La fonction poétique projette le principe d’équivalence de l’axe de sélection sur l’axe de la combinaison. L’équivalence est promue au rang de procédé constitutif de la séquence. En poésie, chaque syllabe est mise en rapport d’équivalence avec toutes les autres syllabes de la même séquence ; tout accent de mot est censé être égal à tout autre accent de mot ; et de même, inaccentué égale inaccentué ; long (prosodiquement) égale long, bref égale bref ; frontière de mot égale frontière de mot , ; absence de frontière égale absence de frontière ; pause syntaxique égale pause syntaxique ; absence de pause égale absence de pause. Les syllabes sont converties en unités de mesure, et il en va de même des mores ou des accents.

R. Jakobson, ELG, p.220/

 

D’une certaine façon, la série serait quelque chose comme le « plus petit dénominateur commun » aux deux axes. Pour Jakobson, « la fonction poétique projette le principe d’équivalence de l’axe de la sélection sur l’axe de la combinaison ». Autrement dit (les puristes m’en voudront peut-être de ce raccourci) : ce qui se ressemble s’assemble. Cette caractérisation de l’activité poétique dans le langage n’éclaire pas les seuls procédés poétiques, tels la rime, l’assonance, la paronomase. Elle donne une idée de ce qui est à l’oeuvre dans les cas si fréquents de « fausse étymologie » (qui par exemple fait imaginer à certains que « sérigraphie » vient de « série » alors que le mot est issu de la racine « sérici- », la soie), le lapsus, l’association d’idées... Phénomènes qui ont pour trait commun de mettre la dimension consciente de l’acte de langage entre parenthèses. La fonction poétique est à l’oeuvre non pas dès qu’il y a similitude, mais dès que cette similitude devient, à tort ou à raison, fonctionnelle.
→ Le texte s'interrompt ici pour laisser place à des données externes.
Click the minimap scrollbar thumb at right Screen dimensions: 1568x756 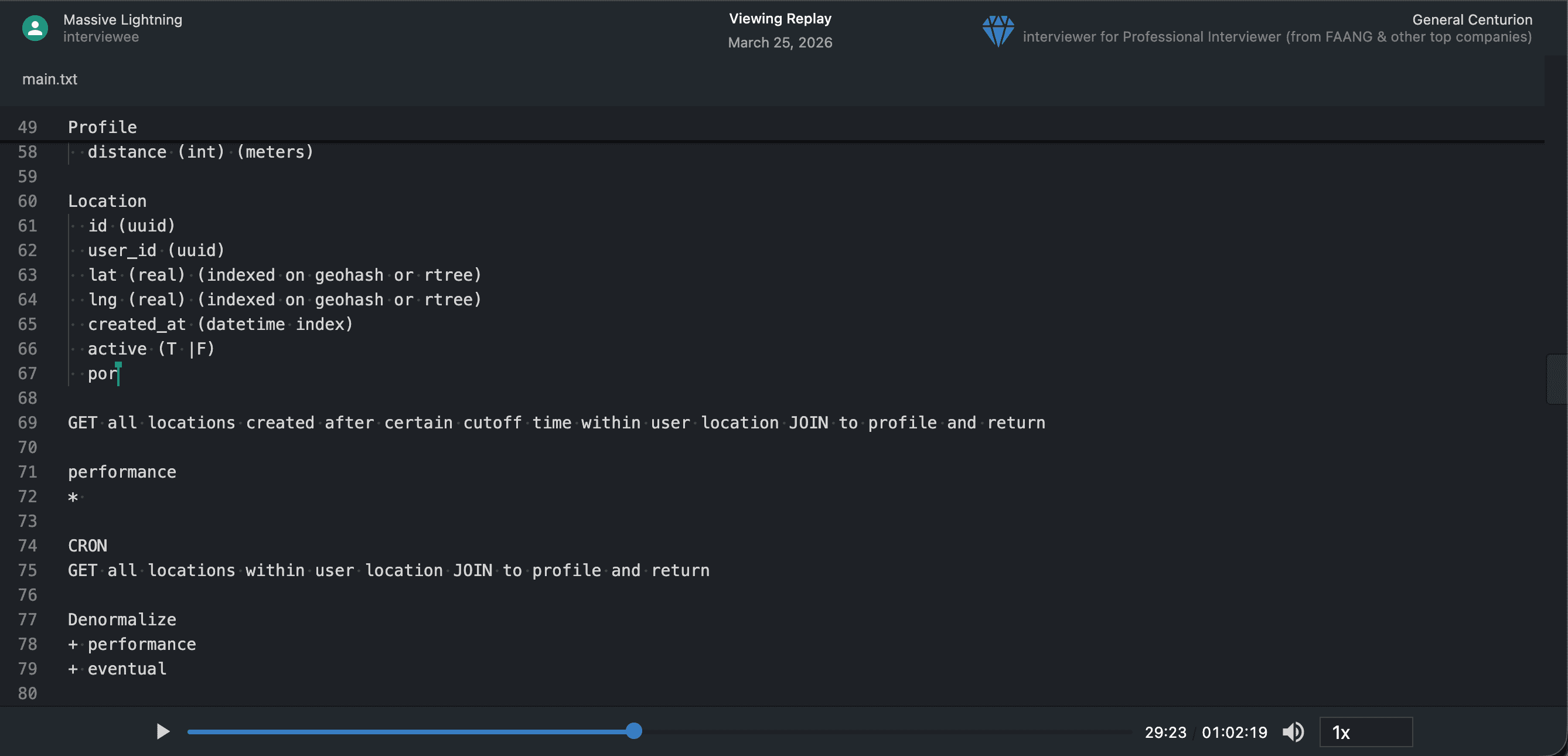click(1556, 379)
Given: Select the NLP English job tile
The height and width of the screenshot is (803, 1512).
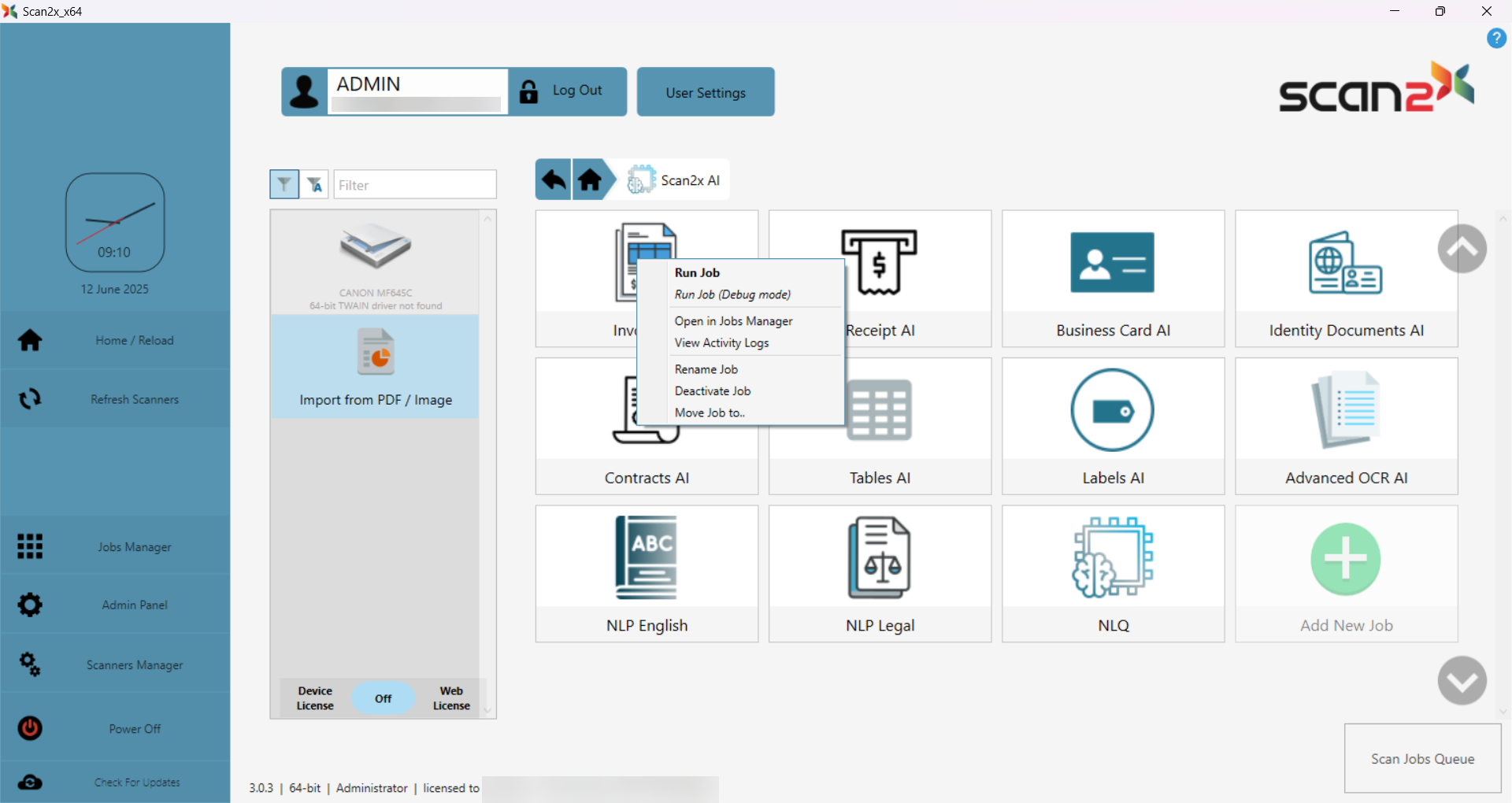Looking at the screenshot, I should pos(646,573).
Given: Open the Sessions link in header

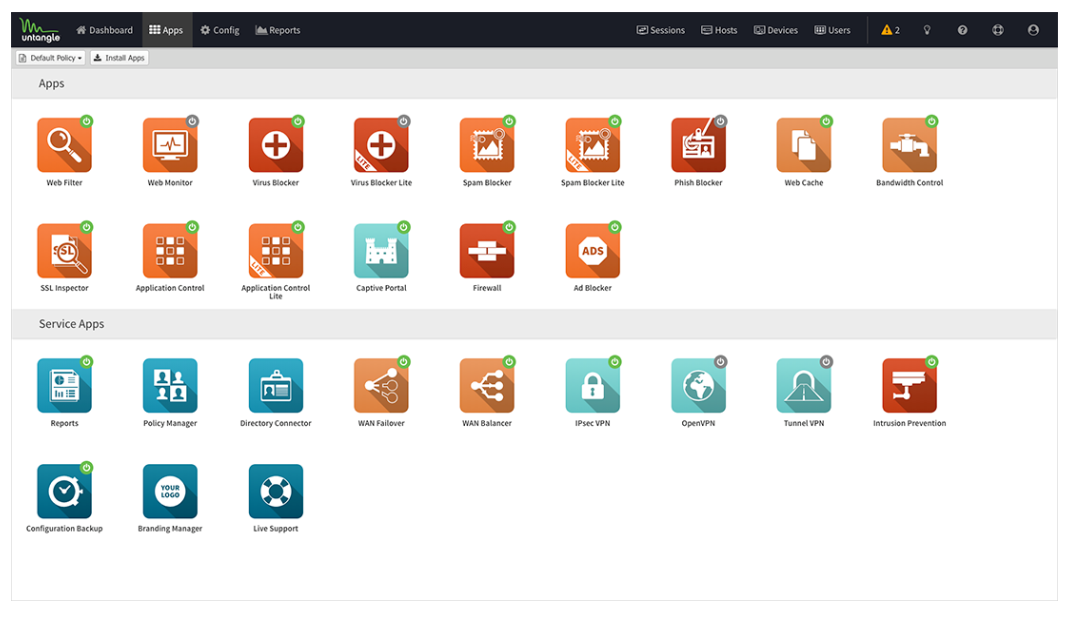Looking at the screenshot, I should [x=661, y=30].
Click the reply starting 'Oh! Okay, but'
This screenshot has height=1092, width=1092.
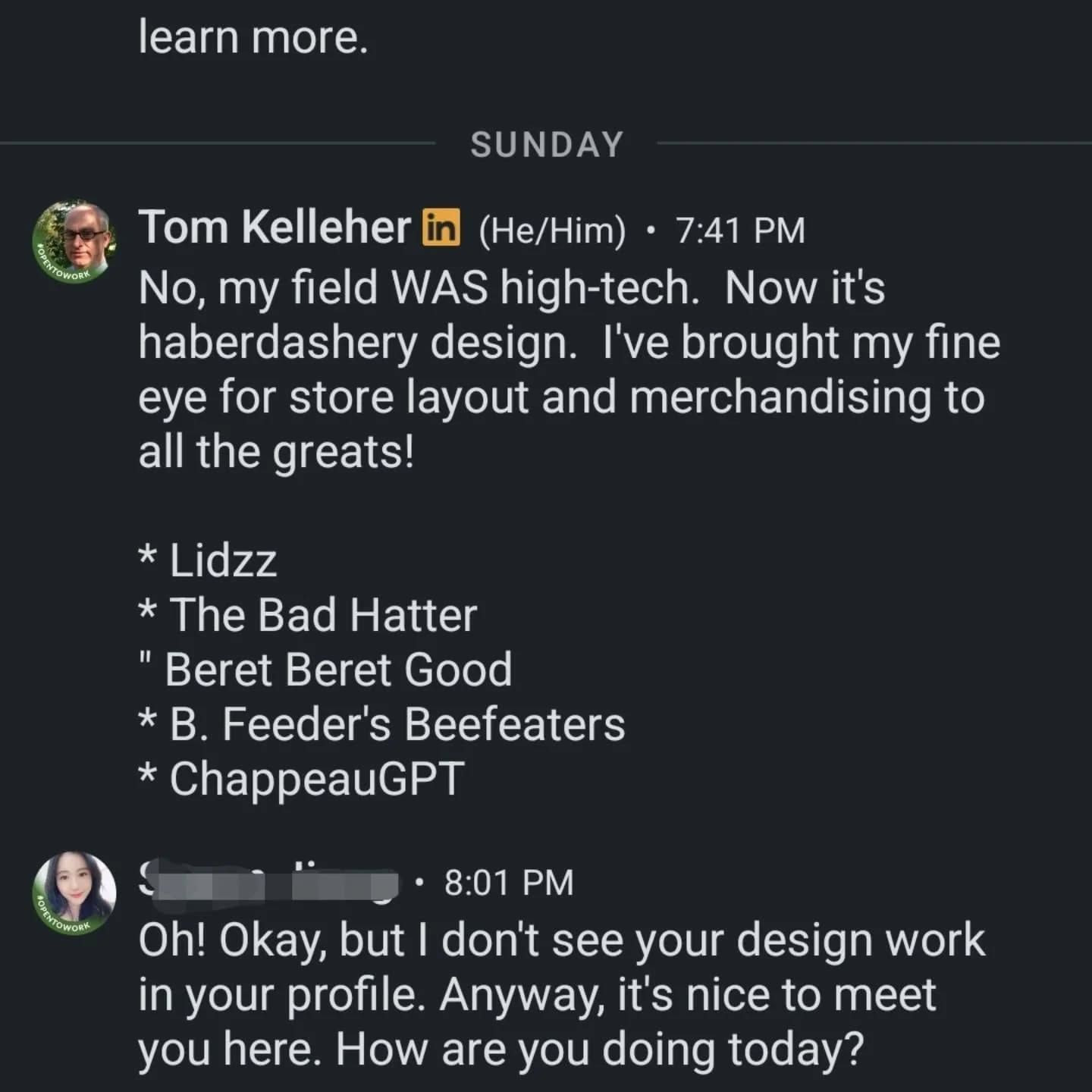click(561, 994)
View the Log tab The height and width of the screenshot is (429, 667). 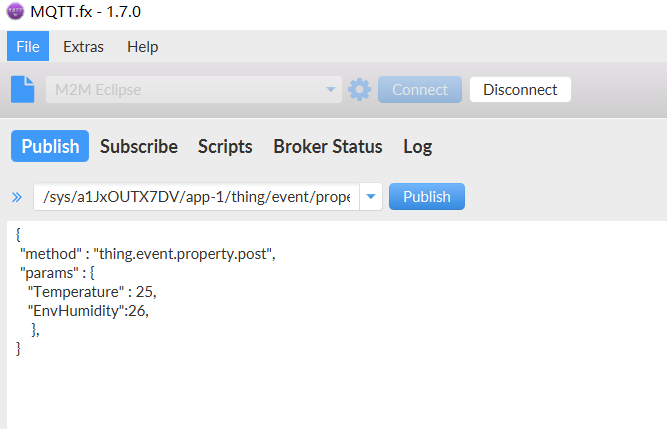(x=417, y=146)
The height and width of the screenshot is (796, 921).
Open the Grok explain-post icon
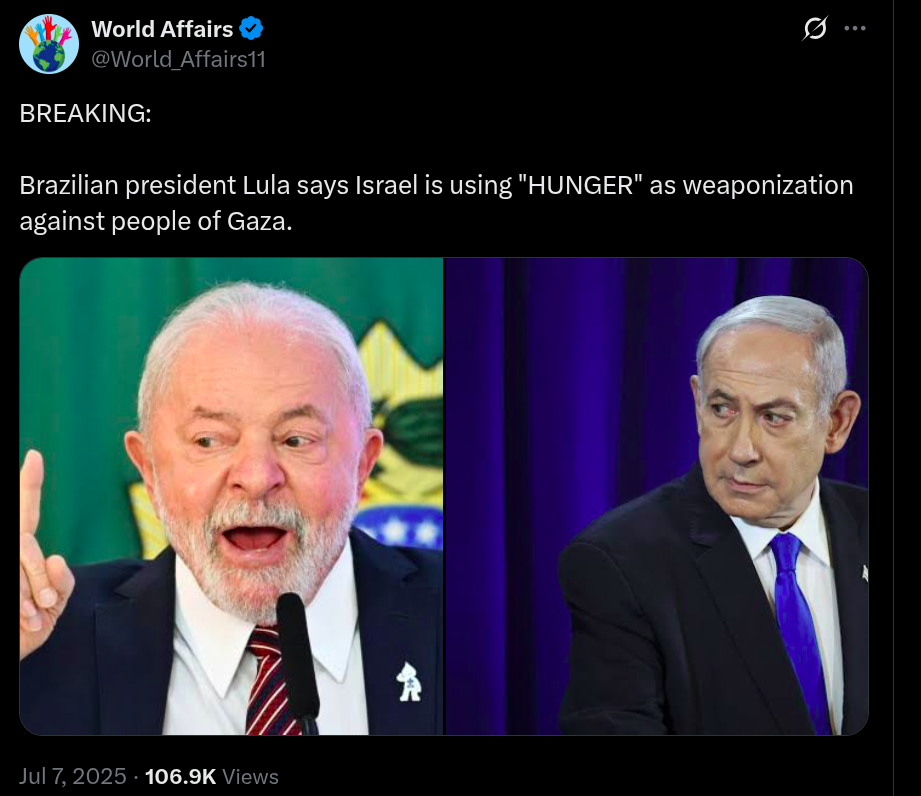(x=815, y=28)
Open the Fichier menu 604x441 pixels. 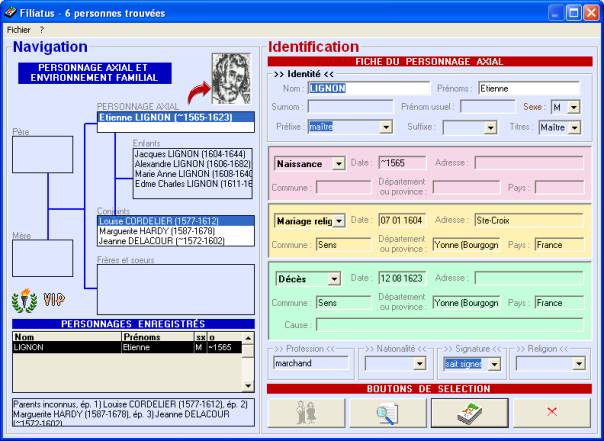pos(19,30)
A ce niveau, nous devons laisser de côté la question de la conscience qu’a celui qui s’exprime de ce qu’il dit quand il le lit. – Dès lors que la « fonction poétique » est reconnue, ce qui la fait exister n’est pas l’intention mais la fonctionnalité – qui se manifeste principalement par la corrélation.

Ce n’est que par la corrélation de faits que des phénomènes peuvent être identifiés. Pour prendre un exemple concret, même s’il se situe à un autre niveau que la rime et tous les autres phénomènes phoniques, on doit évoquer, chez René Char, dans Le Marteau sans maître, une assimilation pour le moins troublante de deux mot : « amour » et « violence ».

Le rapprochement n’est pas porté par une rime. Pourtant, à bien y regarder, ce sont toute une série de poèmes (et pas seulement dans ce livre précis) qui sont sous l’influence de cette « rime sémantique ». Les mots sont d’abord contractés dans une brutale association :

 

Défense de l’amour violence

Asphyxie instant du diamant

 Paralysie douceur errante

 

Puis ils s’éloignent pour former un tableau complet :

 

A travers les cristaux des consciences inflexibles

Au chevet de la violence dilapidée

Dans l’animation de l’amour

 

Ailleurs, l’association se décline selon d’autres lexèmes :

 

Nous avions lacéré l’odieuse cataracte sur les yeux de

 l’amour

Délivré le langage

Flambé les ferments

 

Le phénomène dépasse le seul Marteau sans maître puisque, quelques années plus tard, dans « Le rempart de brindilles » (1953), le poète écrit :

 

Jeunes hommes, préférez la rosée des femmes, leur cruauté lunatique, à laquelle votre violence et votre amour pourront riposter, à l’encre inanimée des meurtriers de plumes. Tenez-vous plutôt, rapides poissons musclés, dans la cascade.

 

Voilà un phénomène qu’on serait tenté d’analyser au titre d’une « sémantique sérielle », pour reprendre le mot de Henri Meschonnic, si l’expression n’avait connu des aléas qui rendent difficile une appréhension sereine de la chose. Par exemple, cette énigmatique évocation qui vient à la rescousse du continu :

 

Naturellement, la valeur du continu se vérifie sur d’autres actes poétiques dans d’autres langues, avec d’autres moyens. Comme ces trois longues qui égalisent le cri de douleur des tués et le cri de triomphe des tueurs, dans un vers d’Homère, toute une anthropologie d’un rythme ou la sémantique sérielle du nom Ophelia dans Hamlet.

 

Qu’un nom ait une « sémantique sérielle », cela semble tout à fait fructueux. Mais il faudrait envisager la question de façon systématique, ce qui n’a été le cas qu’exceptionnellement chez Meschonnic, pour un résultat peu convaincant.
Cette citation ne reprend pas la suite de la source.